The electric motor’s instant hit of torque means that even a normal Born feels plenty sprightly enough, particularly in its more dynamic driving mode, so I’m not sure that I would need to spend the extra £800 or so for an e-Boost version.
The heavier battery of the 77kWh model more than halves the e-Boost’s advantage, too, so the additional performance is barely noticeable unless you happen to come across a 201bhp car at the traffic lights – and even then you will need decent reactions to leave it in your wake.
Where the bigger-battery car really scores – perhaps unsurprisingly – is in its range. My colleague reported seeing estimated 320-plus miles on the dashboard readout, whereas mine is generally pretty exhausted after 200 or so.
Having opted for a 77kWh car will also be a boon when you pull up at a rapid charger, because it permits a useful 125kW input, whereas mine has a self-imposed 100kW limit to avoid frying the batteries.
Is that combination worth the extra £3595? If I were frequently doing longer journeys, perhaps, because sitting around tied to a mains socket when you’ve a deadline to meet is a pain.

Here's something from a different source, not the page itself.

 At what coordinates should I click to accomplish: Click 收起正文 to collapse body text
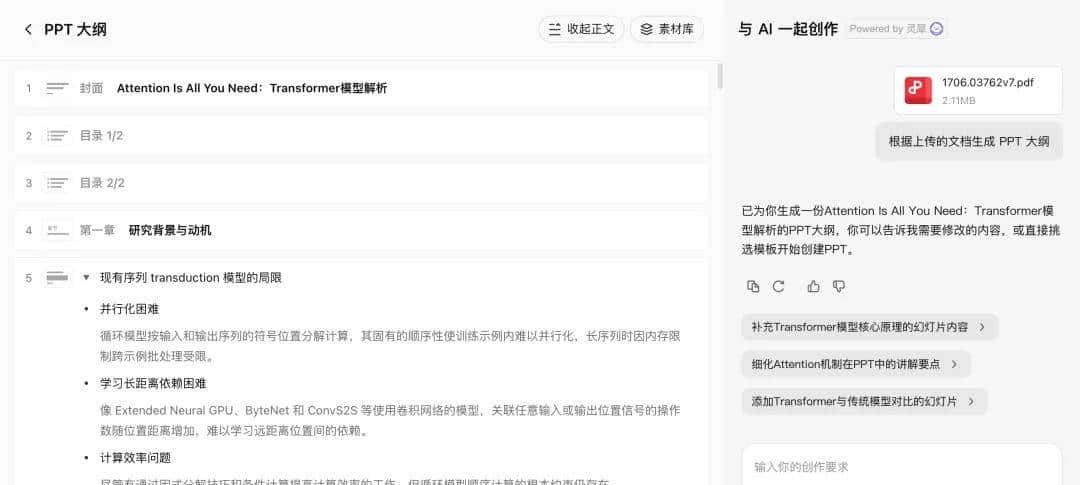[x=581, y=29]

The majority of the time, however, my Born is trundling around town on shorter runs – be it commuting to work, shuttling my children to their various activities, taking my dogs to the park or, as was the case recently, delivering dozens of parcels.
For that kind of low-speed, stop- start activity, particularly when it’s getting regular top-ups in between, circa 200 miles seems plenty.
A different battery size wouldn’t affect my few gripes with the car, either, which mostly centre around the silly touch-sensitive ‘buttons’ and the intrusive blindspot that presents when you’re trying to pull out of junctions – an inevitable result of those thrust-forward A-pillars. Isn’t it reassuring to know that you’ve made the right decision, rather than an expensive mistake?